157 pp., pbk., $19.95.
ISBN 1-894263-31-6.

Subject Heading:
World War, 1939-1945-Personal narratives, Canadian.

Grades 11 and up / Ages 16 and up.

Review by A.D. Gregor.

*** /4

excerpt:

"We should be there soon. Only ten miles to go. I am excited. This is my responsibility. Are we too far south? I can see the harbour to the starboard and the tip of the peninsula to the port. We are to lay the mines right in the center across the harbour entrance. "Bomb doors open," I tell our pilot. Oh! I nearly forgot. Gee! It would be terrible if I dropped them safe. "Mines fused, number one selected. Bomb gone." Goldy watches the seconds tick by on his watch. "Ready, ready, go!" I select number two and push the button. "Number two gone." In a few more seconds the third and last is gone. Our pilot jams the control forward and down we go or rather up we go. Experiencing zero or almost zero gravity, I seem to be hanging in mid-air. Holy smoke, look at that flak ship below us all lit up by the tracer she is sending at us. It is curving away to our tail.
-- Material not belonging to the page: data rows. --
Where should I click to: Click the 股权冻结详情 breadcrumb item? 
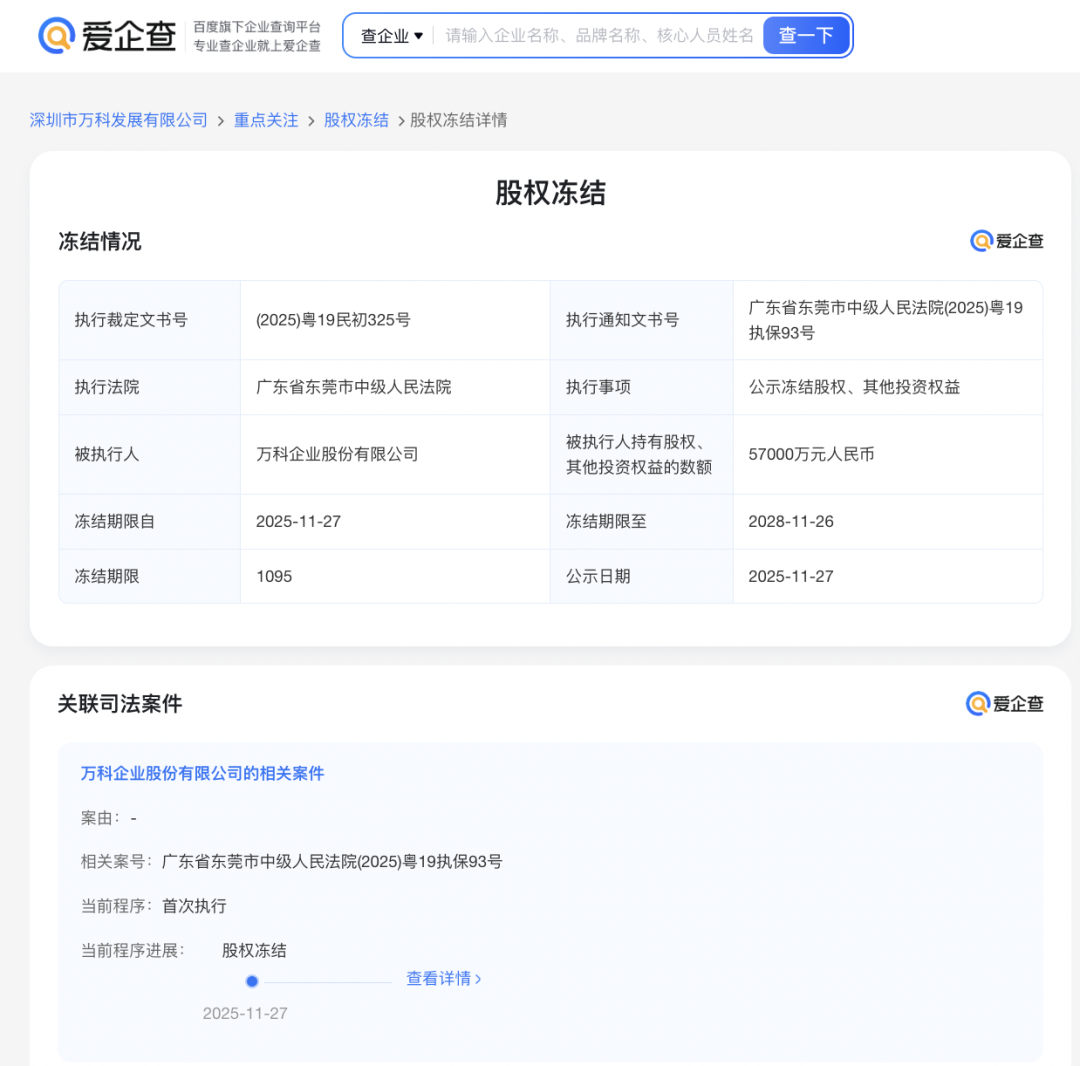tap(458, 120)
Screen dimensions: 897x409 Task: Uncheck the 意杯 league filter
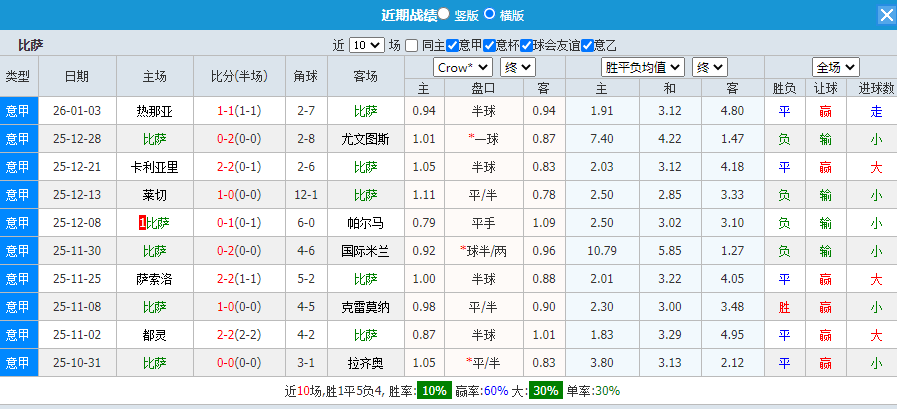(x=489, y=45)
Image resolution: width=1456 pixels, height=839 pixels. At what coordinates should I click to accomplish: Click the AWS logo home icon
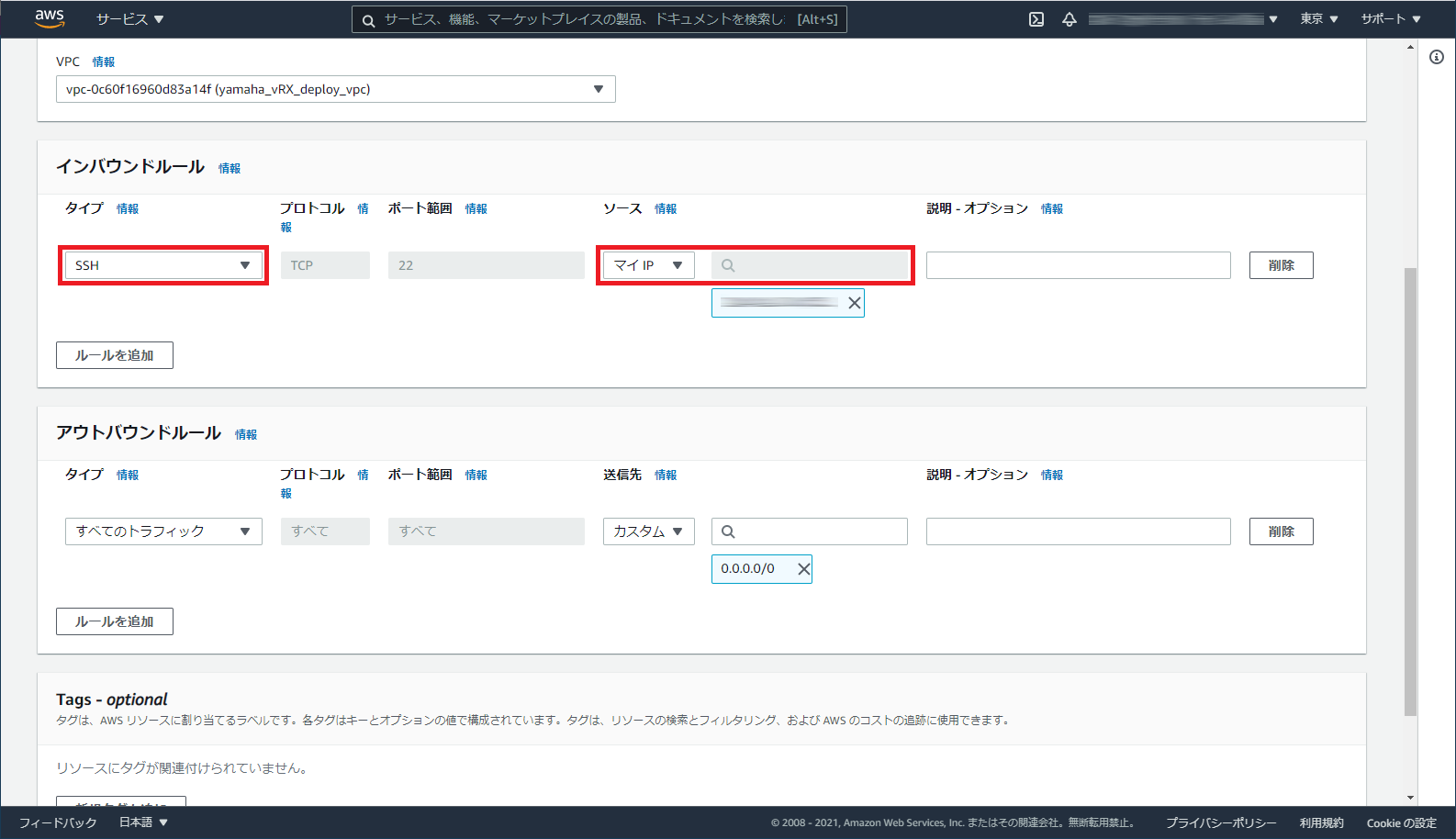point(49,18)
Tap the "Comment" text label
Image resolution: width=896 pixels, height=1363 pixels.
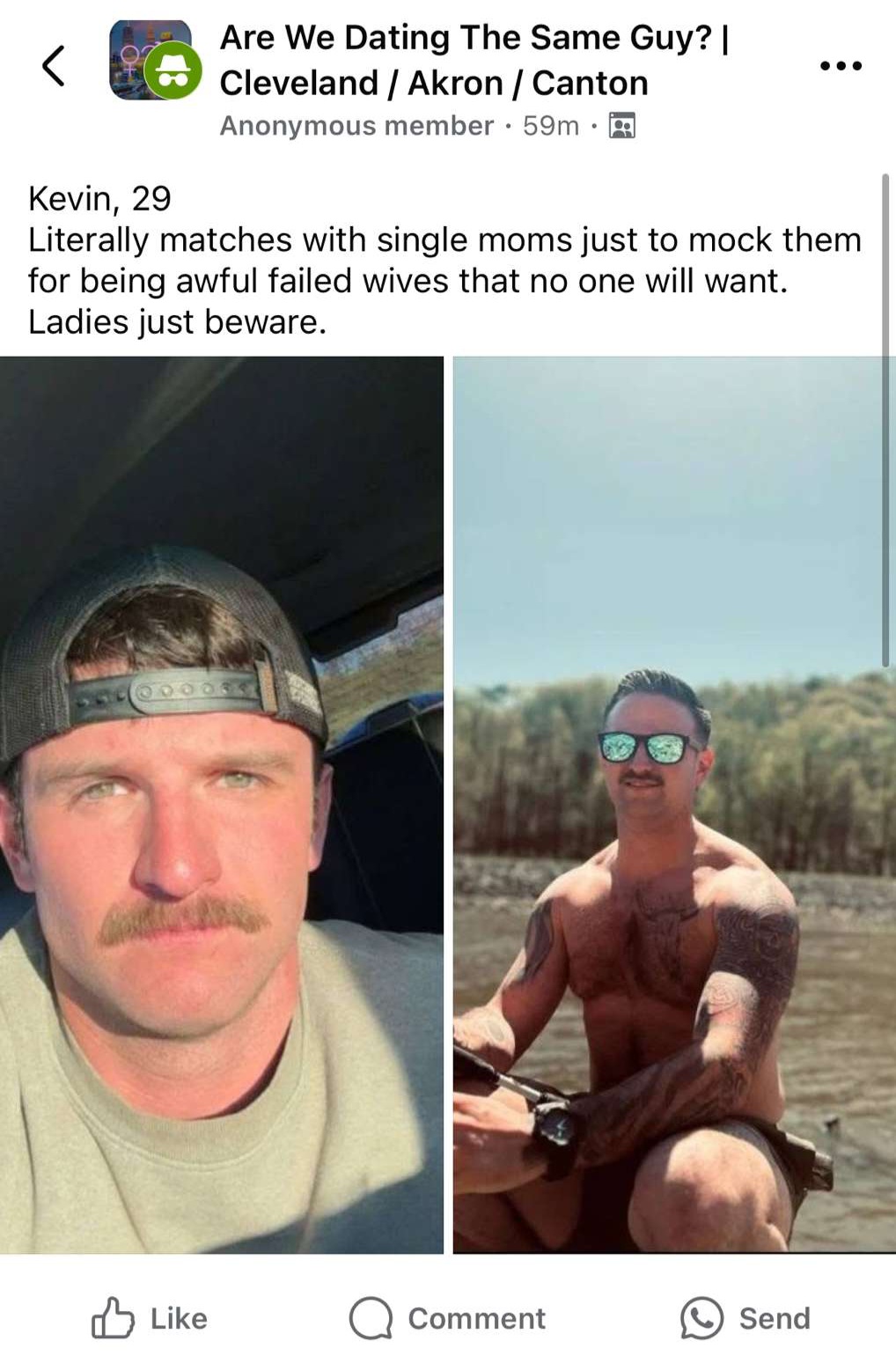pos(476,1318)
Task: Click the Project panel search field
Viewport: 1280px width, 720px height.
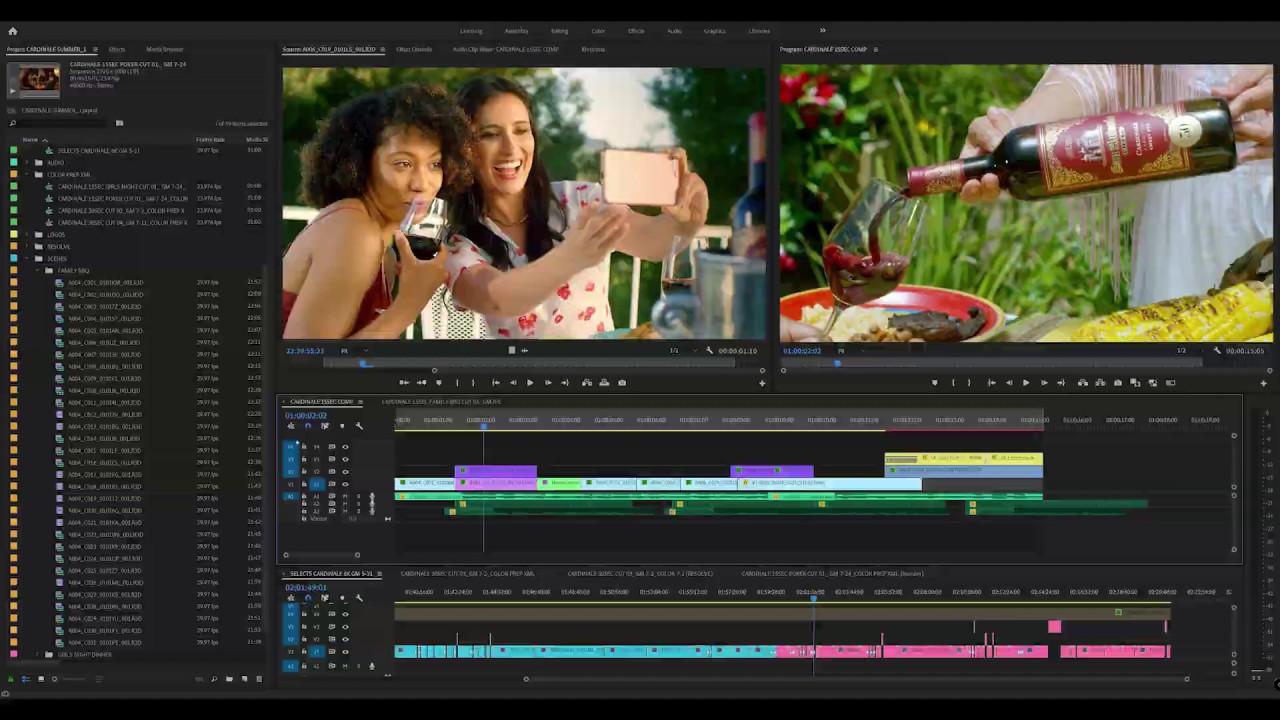Action: click(60, 123)
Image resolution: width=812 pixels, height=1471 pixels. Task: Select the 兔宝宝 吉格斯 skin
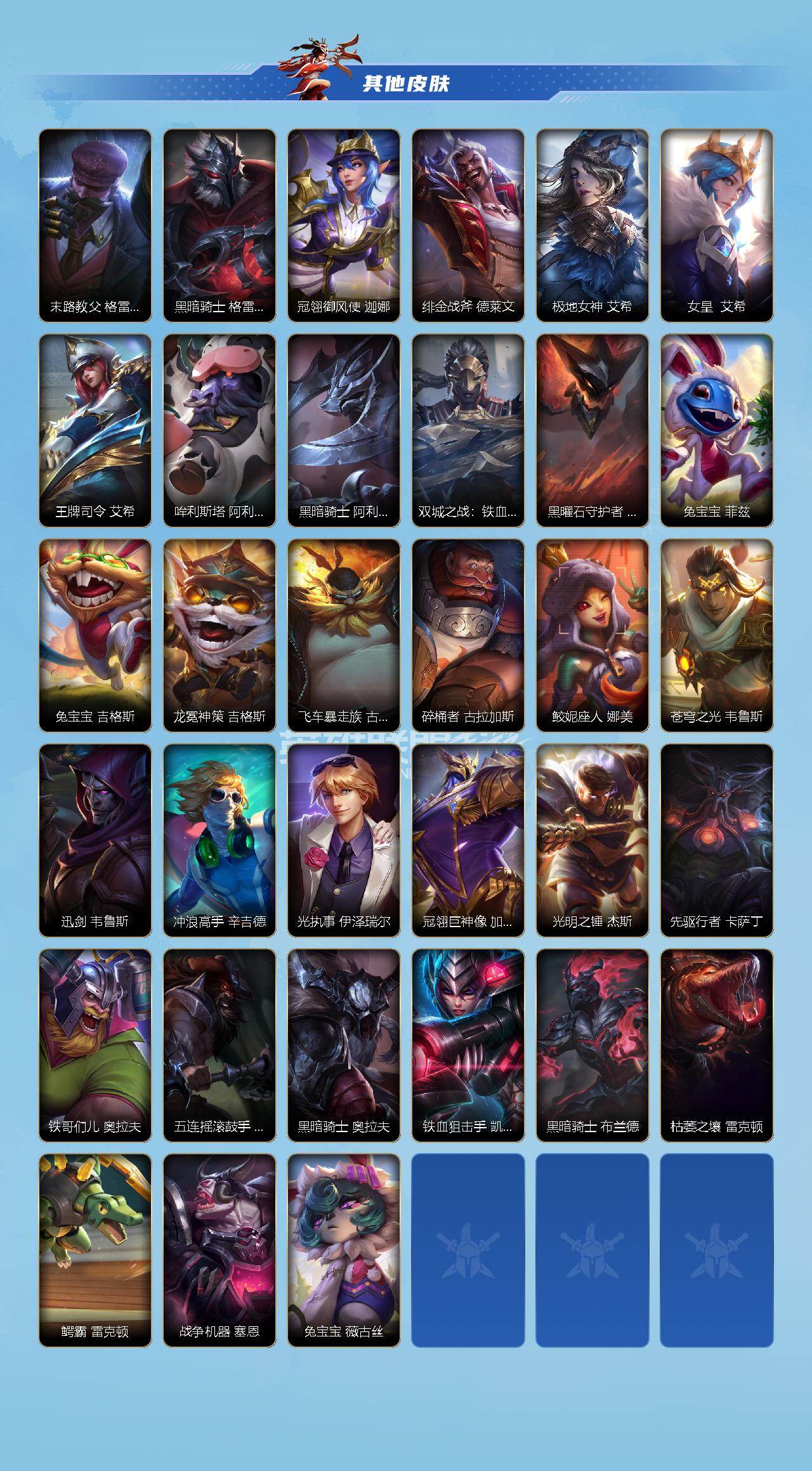click(x=95, y=635)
Our speed outfoxed them. We got away easily enough that time. I wonder if the defences on the peninsula will open up on us. Our pilot is not taking any chances; he is circling out of range." (p. 64)
John Patterson's account of his wartime experience in the RAF joins a growing body of similar memoirs. No two such stories will be quite the same, however; and Patterson's book will prove of genuine pleasure to anyone who has lived either through the experience, himself or has an interest in this unique phase of our history. Patterson does not attempt to outline either the broad background of the war, itself, or the intricacies of the air war. What we have is, therefore, not an attempt at history, but rather the recounting of the very specific circumstances and events that shaped one man's experience through that six-year conflict. If we do not end the book with a textbook understanding of the war itself, we do end with a rich understanding of what it, in fact, meant at the level of the individual participant. Moreover, it is a tale that we can very easily follow and enjoy without any special understanding of the larger backdrop against which it was played.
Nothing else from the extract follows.